The Chargé in Bolwia (Woodward) to the Secretary of State

No. 1650

Sir: I have the honor to report that, prior to his departure for the United States as a member of the Official Party of President Peñaranda, General Felipe M. Eivera41 requested the United States Military Mission to Bolivia to assist him in preparing a detailed plan of organization and a list of all equipment that would be necessary to form a series of model units in the Bolivian armed forces which would be brought together at Cochabamba as an instructional force at the Bolivian Army Staff Schools in that city. This project contemplates the possibility of obtaining from the Government of the United States a considerable variety and quantity of materiel to equip various proposed units. There is enclosed a copy of a memorandum42 presented to General Rivera by the Chief of the United States Military Mission, with which there were transmitted the detailed tables of equipment and organization which General Rivera had requested.

The idea for this project appears to have begun when Colonel Walter E. Buchly, Chief of the United States Military Mission, suggested that a much more efficient system of instruction could be instituted at the Bolivian Army Staff Schools in Cochabamba if the Bolivian Military Authorities would call in to Cochabamba typical units of Cavalry, Infantry, Artillery and an Engineer Combat Unit, and arrange for the concentration of the best equipment now available in Bolivia under the control of small sections of these units in order to provide practical demonstration, on a small scale, of efficient military organization and operation. Colonel Buchly’s suggestion contemplated the possibility of obtaining a small additional supply of [Page 550] matériel from the United States—possibly consigned to the United States Military Mission in the same way that other sample materiel has already been assigned to the Mission—but he made his suggestion in full consideration of the great difficulty of obtaining any quantities of miscellaneous materiel at this time. Colonel Buchly thought that it might be possible to equip efficiently: one troop of a Cavalry Squadron, one company of an Infantry Battalion (with various pieces of extra equipment of a general nature for the entire Battalion); one company of an Engineer Combat Battalion; and one battery of 105 mm Howitzer Artillery.

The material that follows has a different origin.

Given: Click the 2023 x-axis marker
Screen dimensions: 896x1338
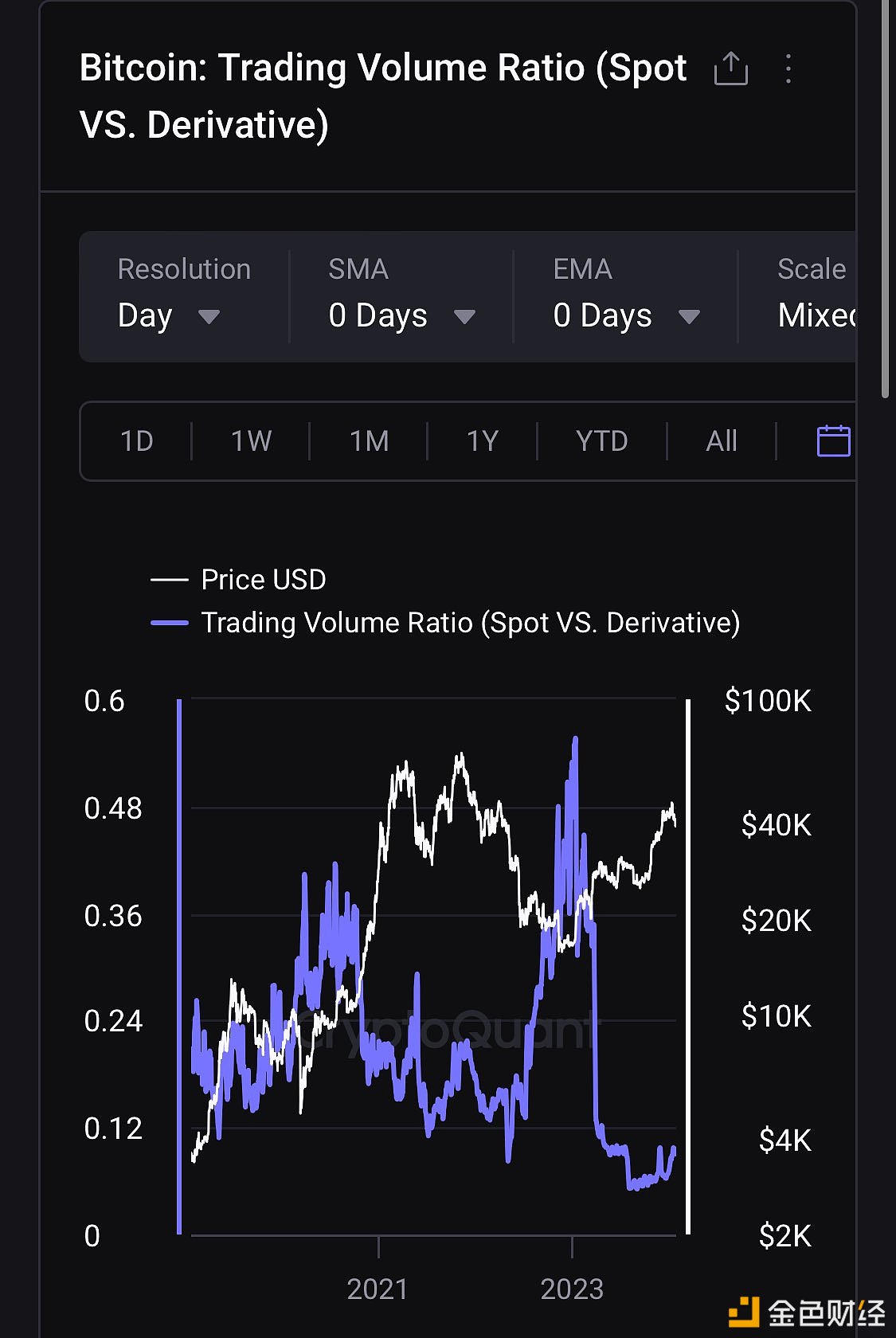Looking at the screenshot, I should pyautogui.click(x=572, y=1289).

As indicated in the organization list in the attached memorandum, General Rivera’s project goes much beyond the original suggestion of Colonel Buchly and contemplates the obtaining of equipment from the United States which it may be impracticable to obtain during the active prosecution of the war. Although Colonel Buchly does not have an estimate of the total probable cost of the equipment that is desired by General Rivera, he believes that it would probably cost several million dollars, and, accordingly, constitute a large proportion of the Bolivian Lend-Lease quota.45

A further consideration in the possible organization of a series of model units, on the scale suggested by General Rivera, would be the possibility that the Chilean authorities and people might be alarmed by the carrying out of such a project, particularly when there has recently been considerable publicity in both Bolivia and Chile concerning the Bolivian desire for sovereignty over a port on the Pacific.

Respectfully yours,

Robert F. Woodward
  1. Aide to President Peñaranda.
  2. Not printed.
  3. The Department’s liaison officer with the War Department (Wilson) advised the Chief of the Foreign Branch, Collection Unit, IG (Colonel Adams), on June 12, 1943, that the equipment indicated by Colonel Buchly should be requisitioned in the regular way by the Bolivian Embassy in Washington.